*提示文*
************

(「父に作品を渡す」の続き。)
病床の父を見舞った後、駅前の定食屋で遅い夕食を取る。 病院の近くには食事をするのに手頃な食堂などがなかったのだ。
僕は父と会っても特に食欲が衰えると言うこともなく、そのまま素直に鰻丼の食券を購入。 母は初めて来る店なのでメニューの勝手がわからず、「どれがええやろ?」と言いながら、結局は鉄火丼を注文した。
母は70歳を越えてもいまだに背中が丸くなることもなく矍鑠(かくしゃく)としている。それどころか、いまだに毎日自転車で自宅から少し離れた会社に通い、事務の仕事までこなしているのである。東京に住んでいると、当然のことながらいろいろな老人を町中で見かけるので、なおのこと目の前の老女の壮健さは新鮮に見える。だからといって、僕にとってはまったく誇らしく感じない点が、まったくもって不思議なのだが。
母は席について食券を差し出すと、おもむろに財布から、70歳以上になると行政機関から交付される「敬老優待乗車証」を僕に見せて、「これがあったら、どの鉄道でもバスでもタダになるから、見舞いに行くときでも助かるわ」と言った。それだけでなく、ほとんどの博物館や美術館などが70歳になると無料で入れてしまうらしい。僕は果たして自分がそこまで生きるのだろうか?と思いながら、東京で使っている電子マネーのカードなどを示しながら、しばし自分の暮らしぶりを話した。こうして向き合って話すのは確か10数年ぶりかになるはずなのだが、不思議と喜びは感じない。
そのうちに料理が到着し、母はご飯を口に含んで「このご飯、よう炊けてるわ」と言った。
「しかしほんまに、惚けてくれへんかっただけでも助かったわ」食べながら母は父の話をし始めた。「あの人にはほんまに、いいようにされたもんなぁ」
病院に行くタクシーの中で、母は自分の結婚指輪の話をした。なんでも父は、結婚したら作ってやると母に約束した結婚指輪を、ついに作らなかったらしい。母はそのころすでに働いていたので、世間の目もあって、結局自分で結婚指輪を作って自分の指にはめたのだそうだ。

************

*表示データ*
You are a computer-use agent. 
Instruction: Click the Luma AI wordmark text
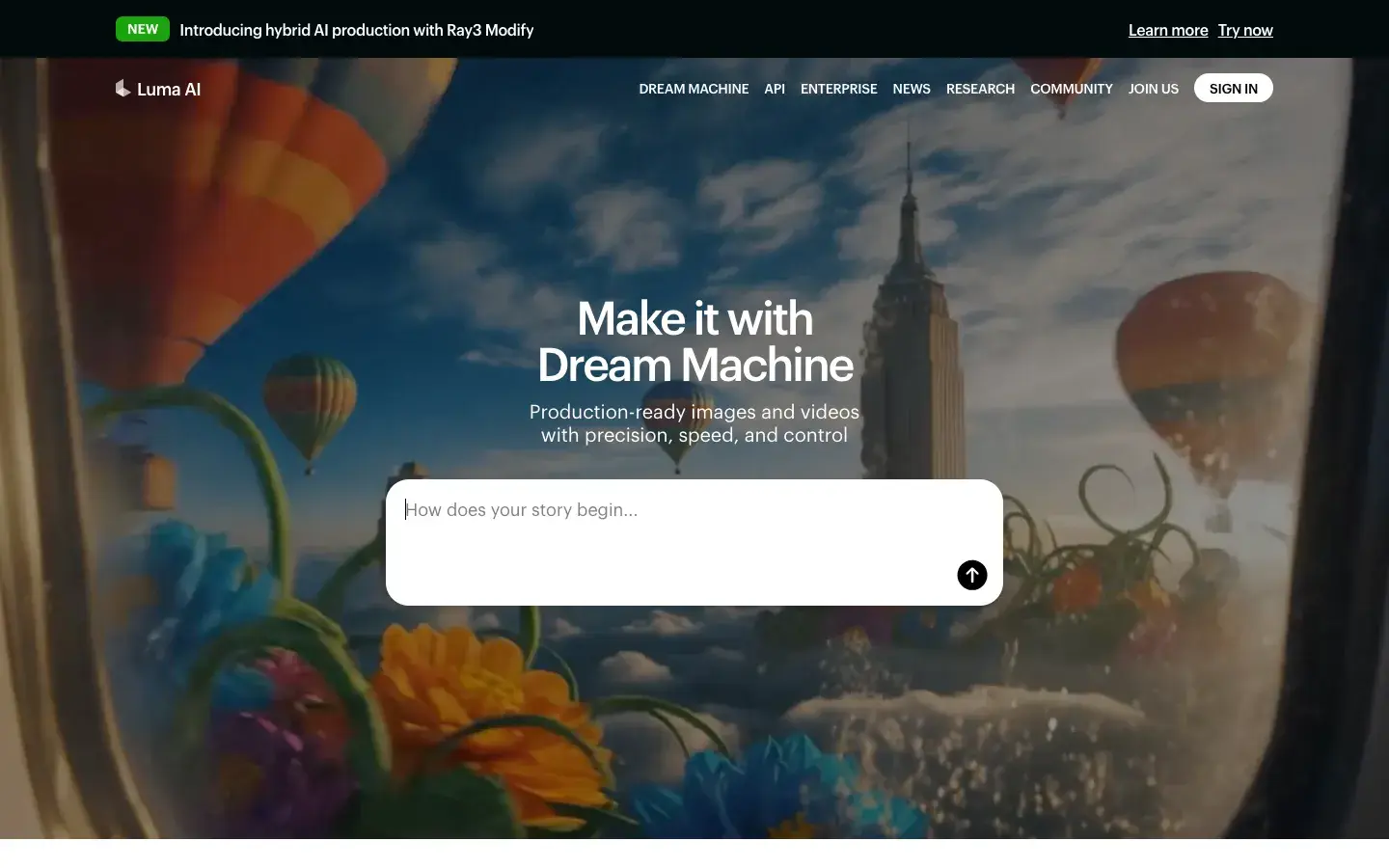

************

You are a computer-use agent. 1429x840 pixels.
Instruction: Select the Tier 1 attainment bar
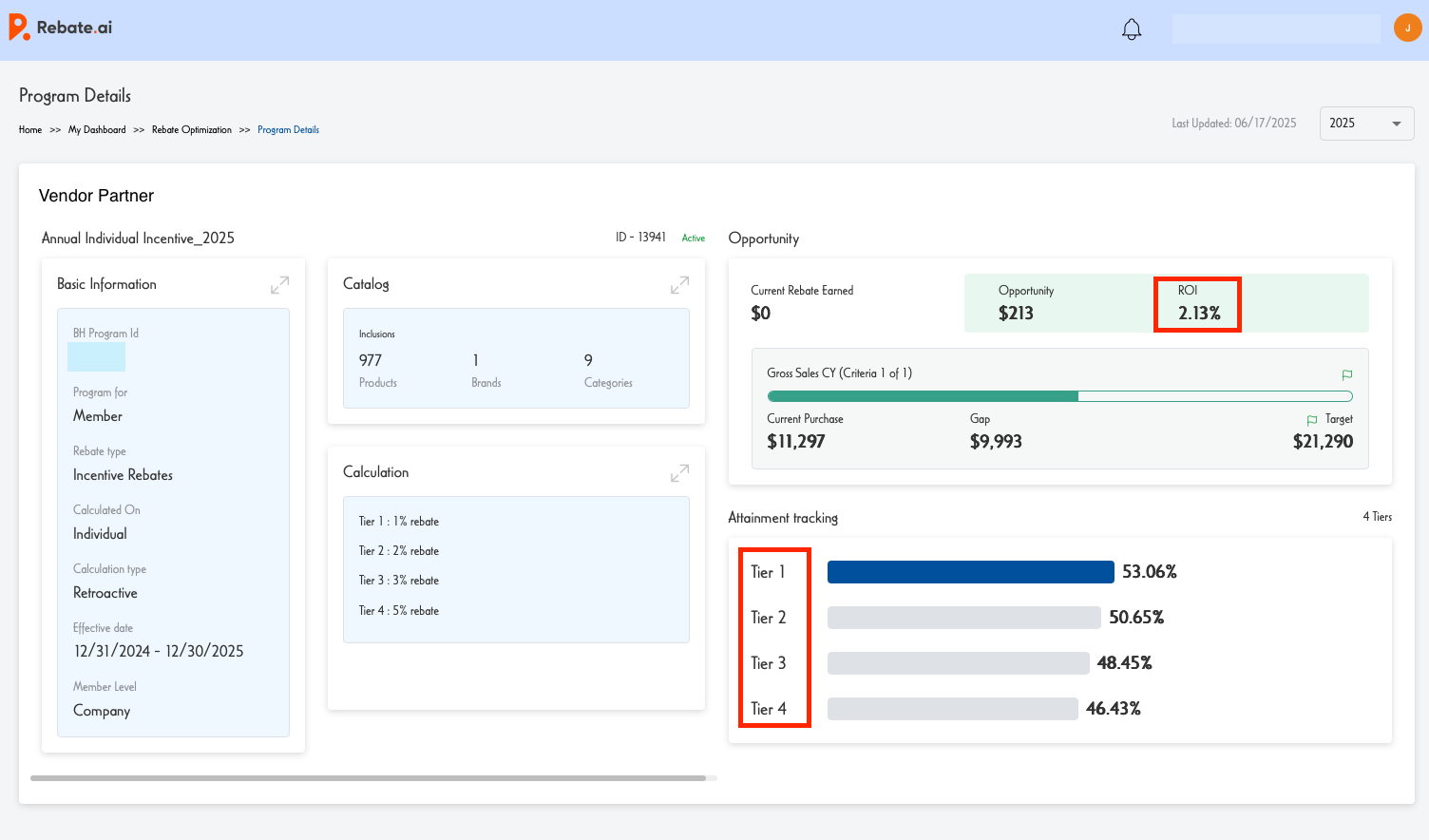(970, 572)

************

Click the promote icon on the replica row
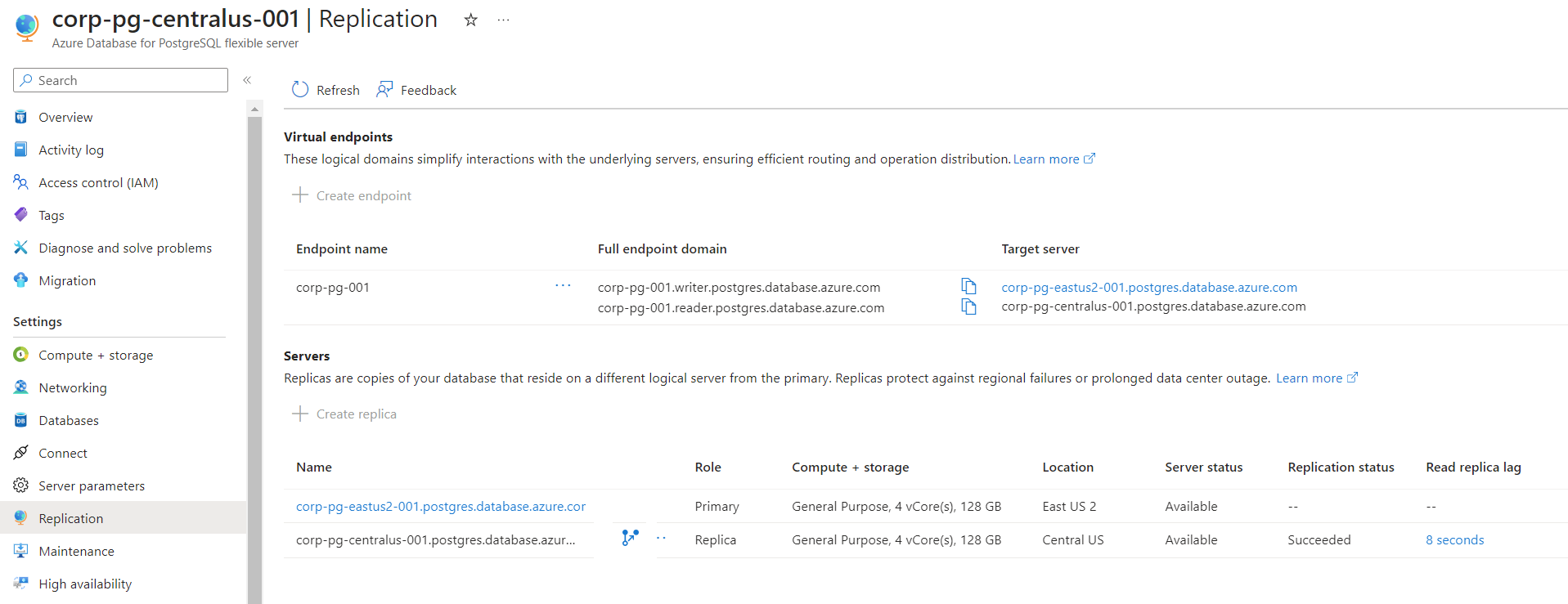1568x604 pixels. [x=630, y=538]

************

*必要な作業*
- A) 提示文のうち「僕は父と会っても特に食欲が衰」から「ったくもって不思議なのだが。」までの部分を、一字も変えずに書き出しなさい。
- B) 父の見舞いの後の夕食を描いた提示文について、最後の文に続く部分を書きなさい。
これらの項目は使わなくてよい。

*番号別の回答*
- A)
僕は父と会っても特に食欲が衰えると言うこともなく、そのまま素直に鰻丼の食券を購入。 母は初めて来る店なのでメニューの勝手がわからず、「どれがええやろ?」と言いながら、結局は鉄火丼を注文した。
母は70歳を越えてもいまだに背中が丸くなることもなく矍鑠(かくしゃく)としている。それどころか、いまだに毎日自転車で自宅から少し離れた会社に通い、事務の仕事までこなしているのである。東京に住んでいると、当然のことながらいろいろな老人を町中で見かけるので、なおのこと目の前の老女の壮健さは新鮮に見える。だからといって、僕にとってはまったく誇らしく感じない点が、まったくもって不思議なのだが。

- B)
「とことんまで照れ屋なんやな」僕は父がそこまで恥知らずだったとは思いも寄らなかったので、軽いショックを受けたものの、これまでのことを考えればある程度予想できたことでもあったので、そう答えた。そして父からはそのことについて、その後まったく詫びの一つもなかったらしい。僕は自分のなかにそう言った要素が少しでもあるのかどうかについて、しばし自問自答してみた。資金的な障害は当然のようにあるかも知れないけれども、そんな強情を張ったところで自分が得るところは少なそうなので、結局はそんなことはしないだろうと思うのだが、それでも同じ血を引く人間である以上、自分の中にそう言った要素が多少なりともあるのではないかと、ついつい探りを入れてしまう自分が少し哀しい。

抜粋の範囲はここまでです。